*** Records supplied

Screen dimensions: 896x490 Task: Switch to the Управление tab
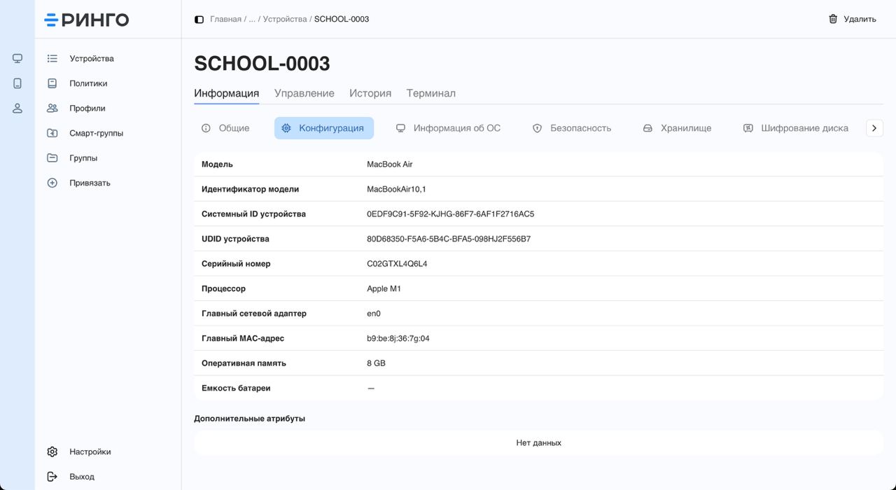[304, 92]
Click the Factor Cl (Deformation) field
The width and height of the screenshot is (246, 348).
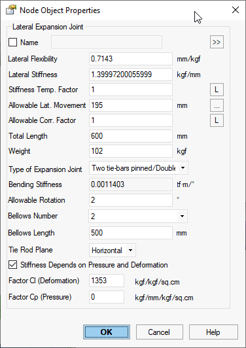[x=107, y=281]
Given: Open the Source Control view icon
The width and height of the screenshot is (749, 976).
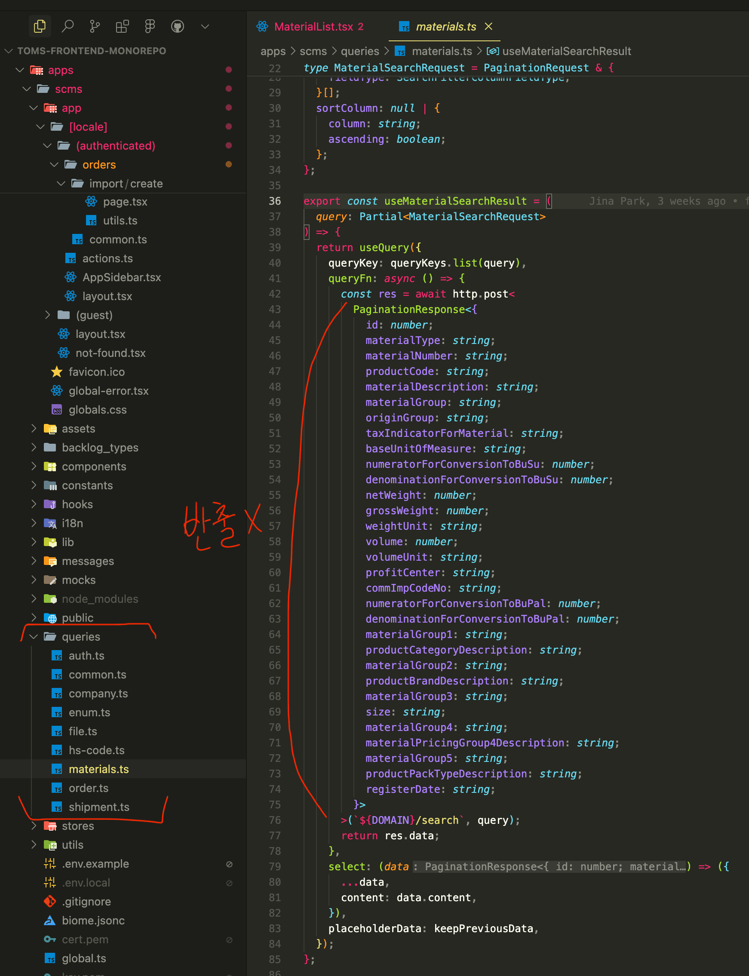Looking at the screenshot, I should pos(95,26).
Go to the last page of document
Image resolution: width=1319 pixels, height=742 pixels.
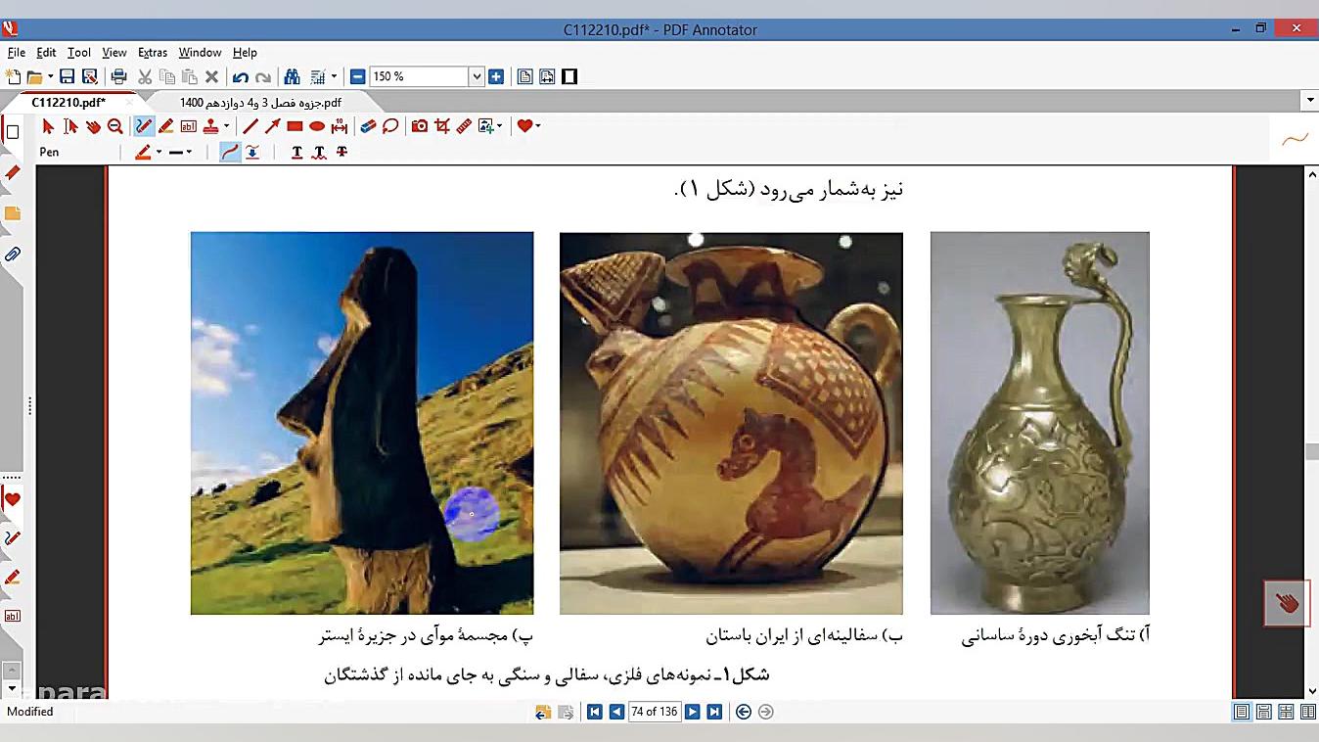pos(712,712)
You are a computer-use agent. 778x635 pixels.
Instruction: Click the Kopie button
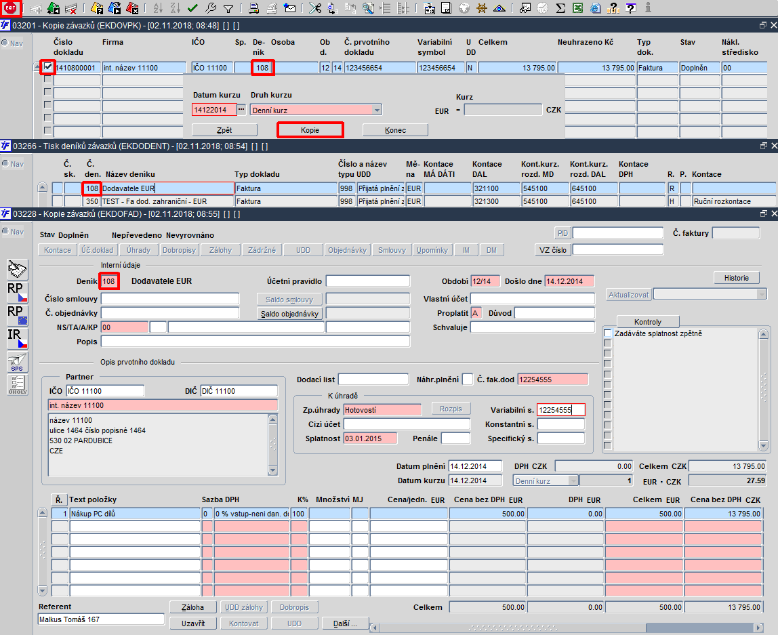pos(310,130)
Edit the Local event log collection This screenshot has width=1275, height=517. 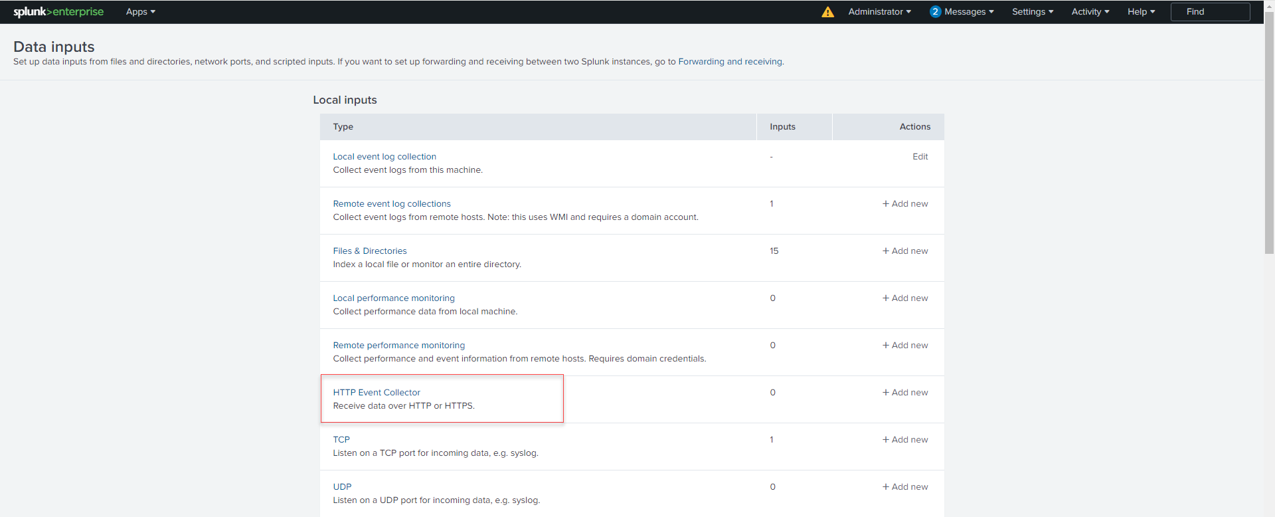pyautogui.click(x=920, y=157)
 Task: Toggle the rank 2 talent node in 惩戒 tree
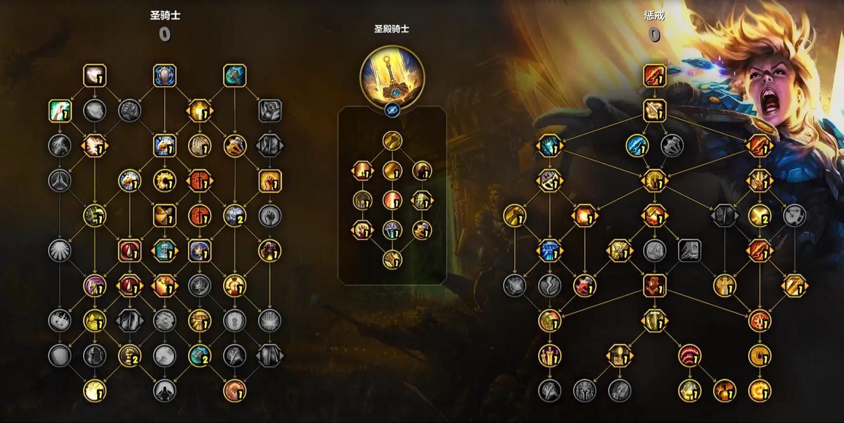[x=759, y=216]
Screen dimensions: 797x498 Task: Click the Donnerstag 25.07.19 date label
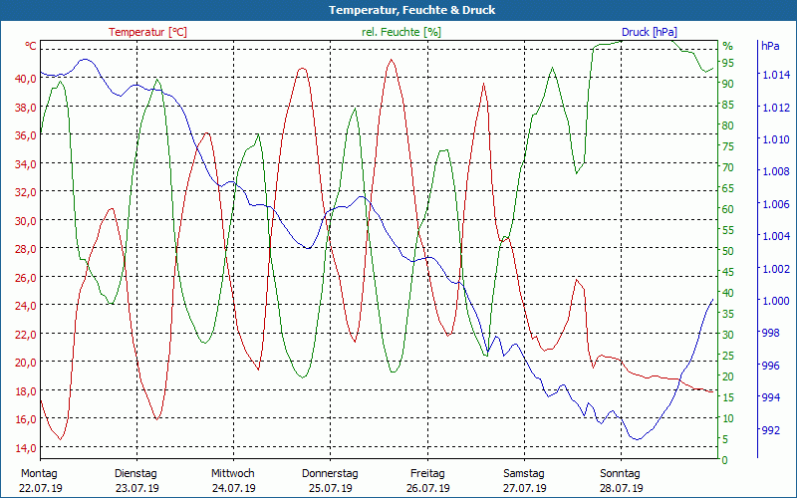330,480
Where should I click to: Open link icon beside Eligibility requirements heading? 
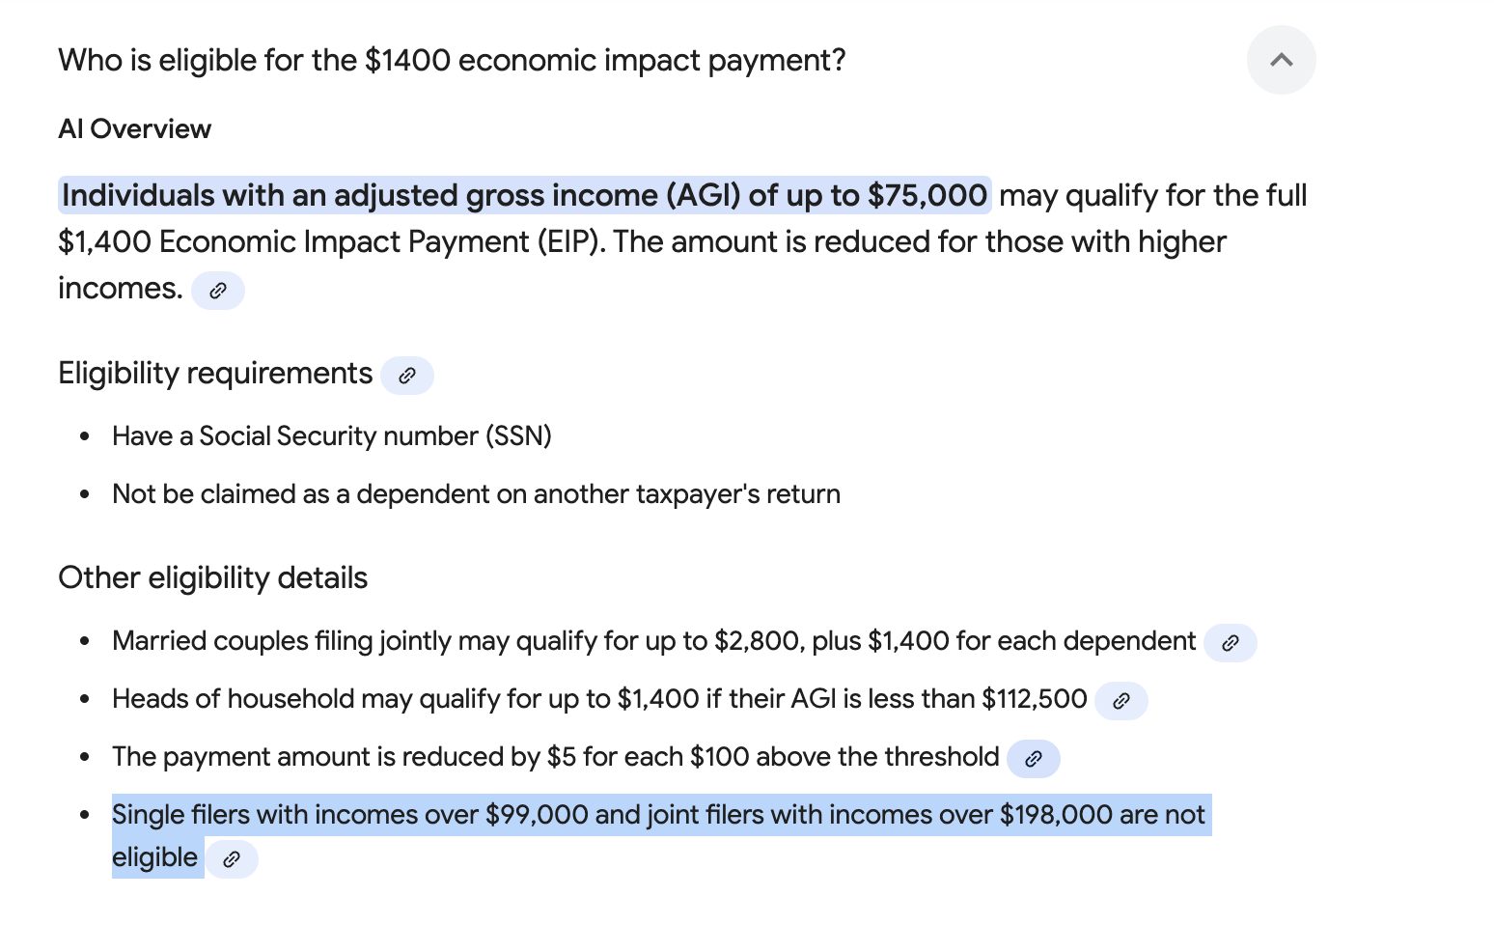tap(407, 376)
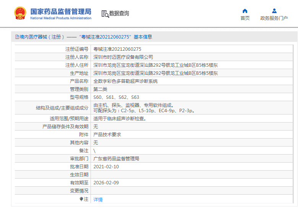The height and width of the screenshot is (208, 298).
Task: Click the expiry date 2026-02-09
Action: pyautogui.click(x=106, y=183)
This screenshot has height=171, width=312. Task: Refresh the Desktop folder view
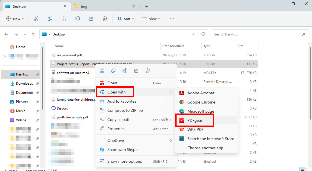click(x=203, y=34)
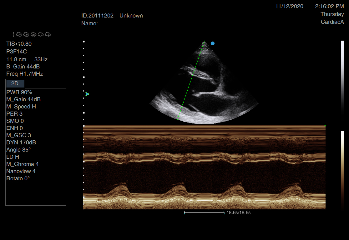
Task: Click the cloud upload arrow icon
Action: [48, 34]
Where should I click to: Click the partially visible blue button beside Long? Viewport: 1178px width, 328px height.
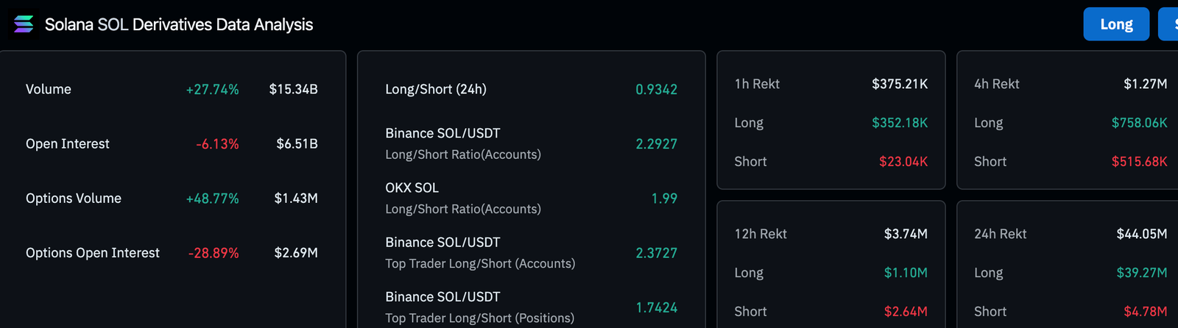[1169, 24]
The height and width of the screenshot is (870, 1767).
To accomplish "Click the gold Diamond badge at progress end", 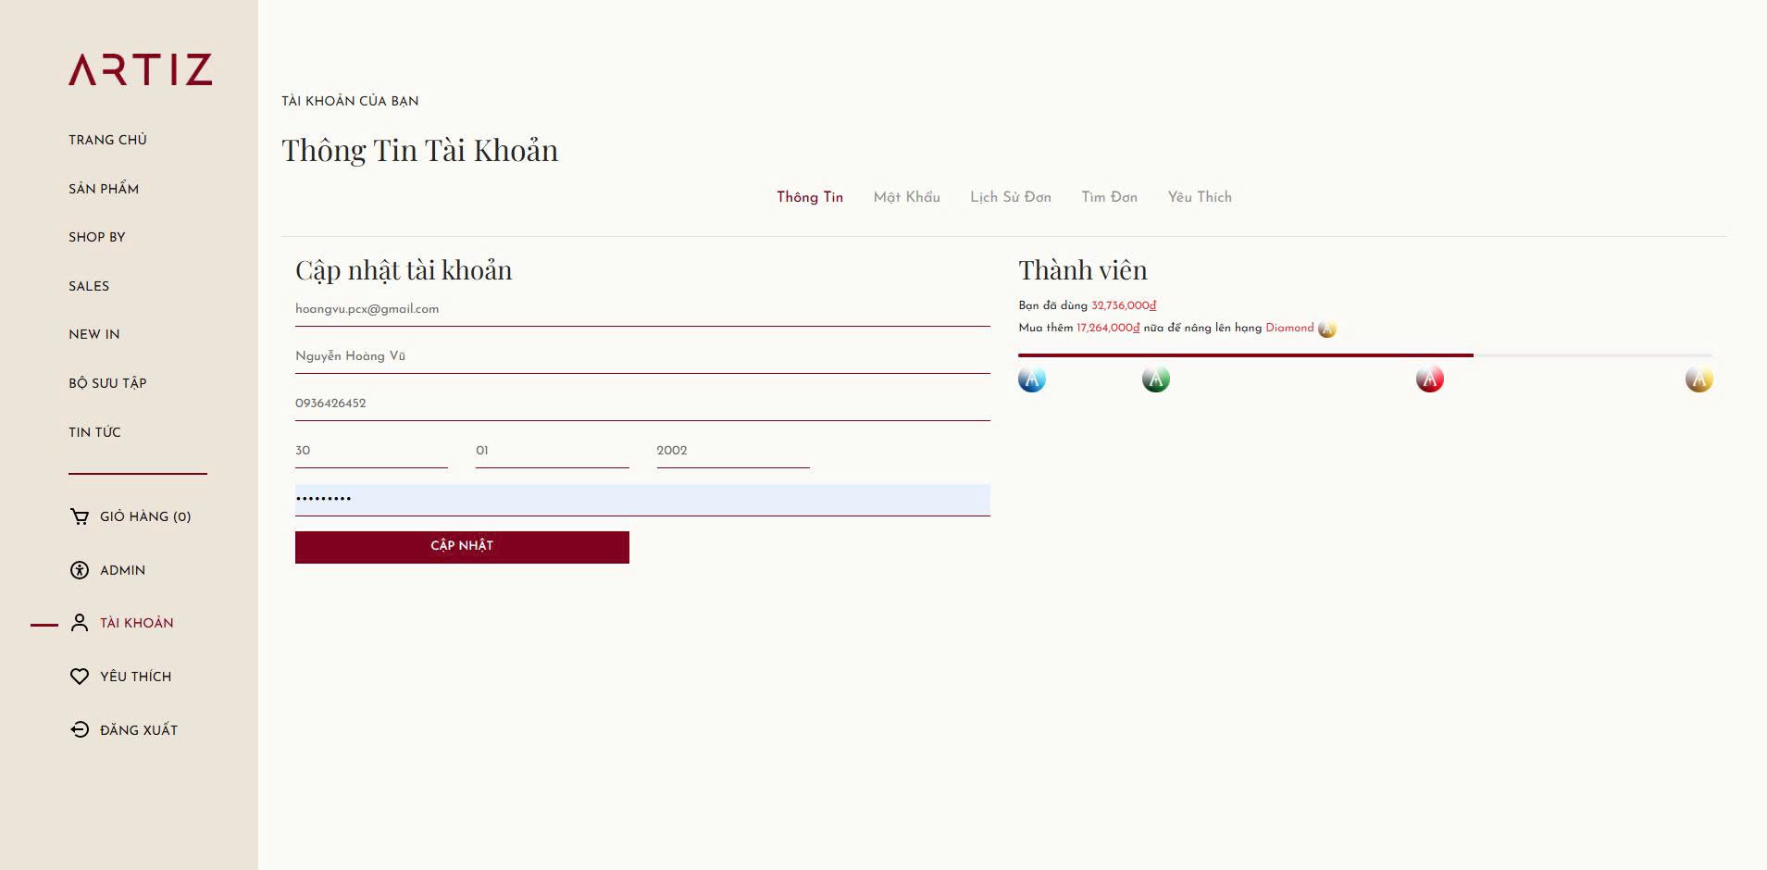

******

_Problem statement_
A clean copy is needed of the lines above from the one with "The width and height of the screenshot is (246, 348)." up to and including the one with "Go to the last page of document". Please set it down exactly, with no pictures.

_Your solution_
The width and height of the screenshot is (246, 348).
[x=107, y=281]
Given: Open the Source Control view icon
The width and height of the screenshot is (749, 976).
Looking at the screenshot, I should pos(95,26).
Go to the last page of document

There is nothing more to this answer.